Graduate Assistants

Alani Fujii (she/her)

Graduate Assistant
Yale Graduate School of Arts and Sciences, American Studies
Hometown: Silver Spring, MD
Alani is a first-year PhD student in the American Studies department. She is interested in the relationship between Blackness and Pacific indigeneities, and is starting to accept that she might be a poet/really into the work that poetry can do. Before Yale, Alani volunteered in the Peace Corps and worked as an administrative officer in the federal government.
What Alani loves about The House: “It’s exciting to support programming that uplifts Black students at Yale! I hope that even more students across all the university can find a sense of belonging here.”

Arielle Hudson (She/Her) 
Graduate Assistant 
Yale Law School 
Hometown: Tunica, MS 
Arielle is a first-year law student at Yale Law School pursuing her Juris Doctorate degree. In July of 2022, she graduated from the University of Oxford in Oxford, United Kingdom, with a Qualifying Law Degree.

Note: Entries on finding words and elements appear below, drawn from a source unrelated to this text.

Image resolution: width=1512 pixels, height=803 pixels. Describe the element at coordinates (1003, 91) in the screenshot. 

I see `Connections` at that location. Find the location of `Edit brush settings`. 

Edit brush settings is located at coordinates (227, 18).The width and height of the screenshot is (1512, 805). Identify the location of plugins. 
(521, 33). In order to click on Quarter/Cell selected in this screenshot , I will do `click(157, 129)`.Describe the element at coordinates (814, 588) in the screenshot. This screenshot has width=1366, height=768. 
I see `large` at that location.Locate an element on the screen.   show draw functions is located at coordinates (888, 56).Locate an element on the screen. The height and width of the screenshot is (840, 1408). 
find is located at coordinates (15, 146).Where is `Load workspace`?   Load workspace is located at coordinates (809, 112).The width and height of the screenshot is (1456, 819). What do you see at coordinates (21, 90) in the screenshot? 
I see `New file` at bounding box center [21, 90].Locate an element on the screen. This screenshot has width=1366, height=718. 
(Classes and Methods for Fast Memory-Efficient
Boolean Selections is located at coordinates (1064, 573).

Arielle obtained her BA in Education from the University of Mississippi (Ole Miss) in 2020 and became a certified Secondary Education teacher in the state of Mississippi. In 2020, Arielle became the first African American woman from the University of Mississippi to become a Rhodes Scholar. She was also inducted into the university’s Hall of Fame. Arielle was most recently selected as a Marshall-Motley Scholar by the NAACP Legal Defense Fund through their mission to endow the South with its next generation of civil rights litigators. After graduating from Yale, Arielle will return to Mississippi to practice civil rights law. She hopes to continue Mississippi’s legacy of civil rights activism by using the law to fight for racial justice and radical social change.
What Arielle loves about The House: “I love that The House is a hub for all things Blackness: Black people, Black excellence, Black celebration, Black joy, Black love, Black solidarity. The House has served as a safe space and place of community for so many generations of Black people at Yale, and I am honored to be able to continue the legacy of bringing more Black folks into The House to feel loved, appreciated, and cared for in all their Blackness.